Bangor-born singer, songwriter and guitarist Dave Evans briefly popped up in 2010 on a compilation called Ghosts From The Basement, which raided defunct Bristol label Village Thing’s vaults from the early ’70s and featured tracks by Wizz Jones, Steve Tilston and label co-founder Ian A Anderson, ...
Bangor-born singer, songwriter and guitarist Dave Evans briefly popped up in 2010 on a compilation called Ghosts From The Basement, which raided defunct Bristol label Village Thing’s vaults from the early ’70s and featured tracks by Wizz Jones, Steve Tilston and label co-founder Ian A Anderson, among others. Two songs by Evans (one from this debut) were included, and although it hardly turned him into a household name, this seems to have nudged a wheel into motion.
Beyond that compilation, enthusiasts of late-’60s and ’70s British pastoral folk might have found Evans’ The Words In Between by following their love of Nick Drake to Tilston’s 1971 debut, An Acoustic Confusion, on which Evans played second guitar and sang. When Tilston invited his former flatmate to join him in Bristol for recording, Evans was living in Honiton and working as a designer at the local pottery, but left a week after he got back and moved to Bristol, where he got a job as a road inspector and became a resident singer at the Troubadour. He released four albums and in the late ’70s moved to Brussels, where he still lives, repairing and restoring musical instruments and playing for pleasure.
Evans has inevitably been overshadowed by necromancers of fingerpicking and alternative tunings, Fahey, Graham, Jansch and Renbourn, but his guitar technique – mostly performed on a distinctive, green-topped acoustic he made himself and using low-C tuning, plus the odd percussive thwack – dazzles. Footage of his Old Grey Whistle Test performance of “Stagefright” is mesmerising, and although that song is from his second album, Evans’ playing on his debut impresses in an equally unflashy way. Rather than flights of mystic fancy, the songs are sweetly observed, quotidian vignettes often featuring characters he knew: the touching, Fred Neil-ish “City Road”, which depicts a day in the life of that Bristol street; and the forlorn but fond “Rosie”, the sketch of a woman (“Only very slightly round the bend”) Evans lodged with in Honiton.
The album – well received in its day – features Pete Airey on second guitar, harmonica player Keith Warmington and harmony singer Adrienne Webber, and was recorded in Anderson’s basement flat in Bristol, using two microphones plugged directly into a reel-to-reel. The setup suits both the intimacy of the songs and Evans’ light, unfussy voice, which is less mournful than Nick Drake’s, and shines particularly brightly on breezy closer “Sailor”.

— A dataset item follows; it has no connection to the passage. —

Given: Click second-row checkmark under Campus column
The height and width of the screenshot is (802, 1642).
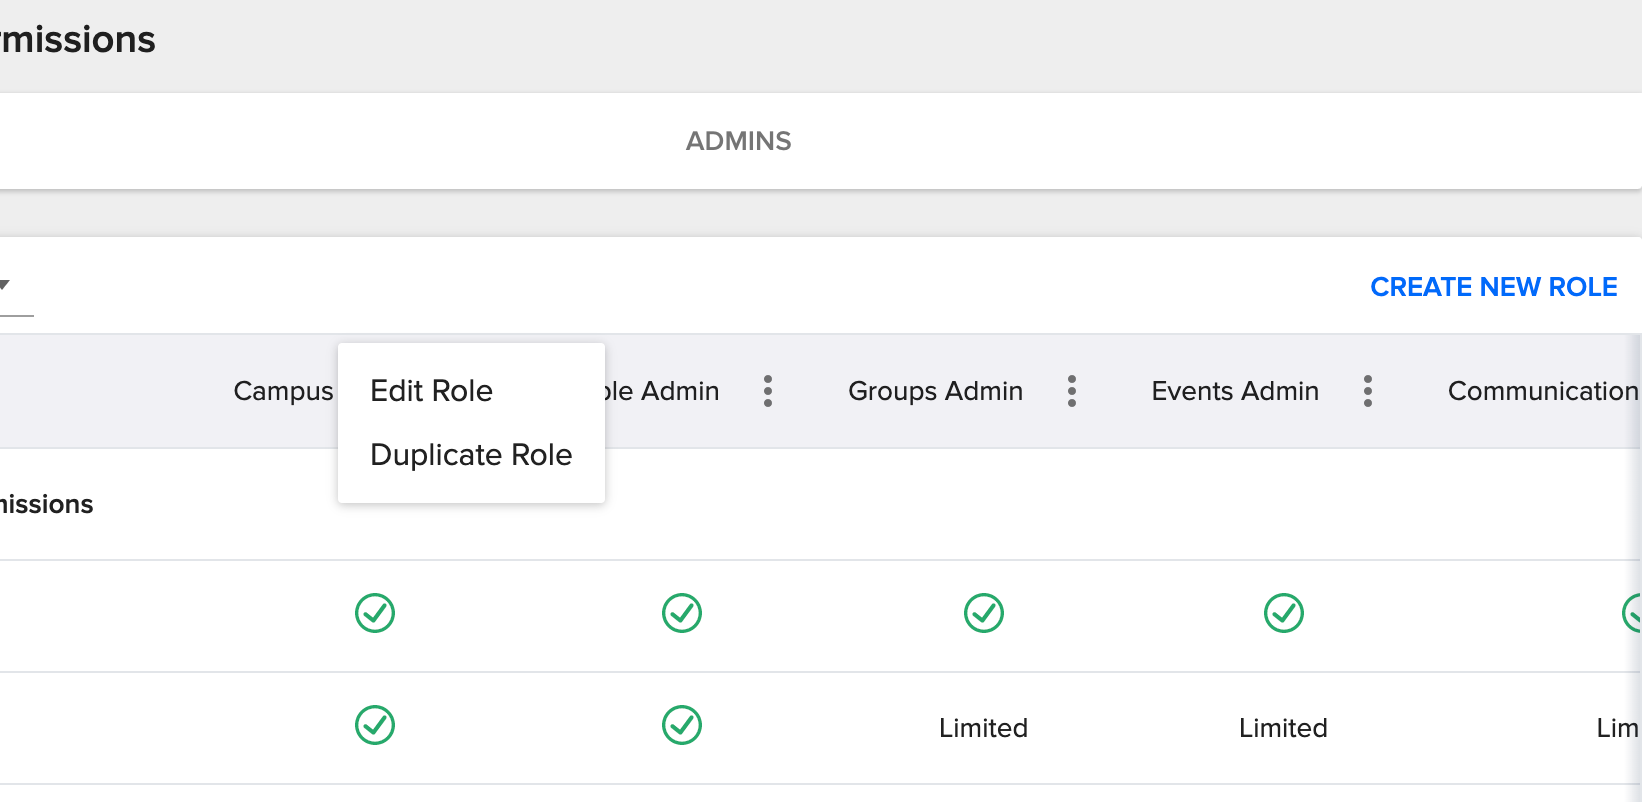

It’s odd that it’s taken so long for new light to be cast on The Words In Between, given that archival interest in obscure ’60s/’70s British folk has never been stronger, but maybe Evans’ own character is partly responsible. According to former label boss Anderson, “He never really got motivated to the struggles of a big-time music career.” Accidental success for an ambivalent star, then – cult status guaranteed.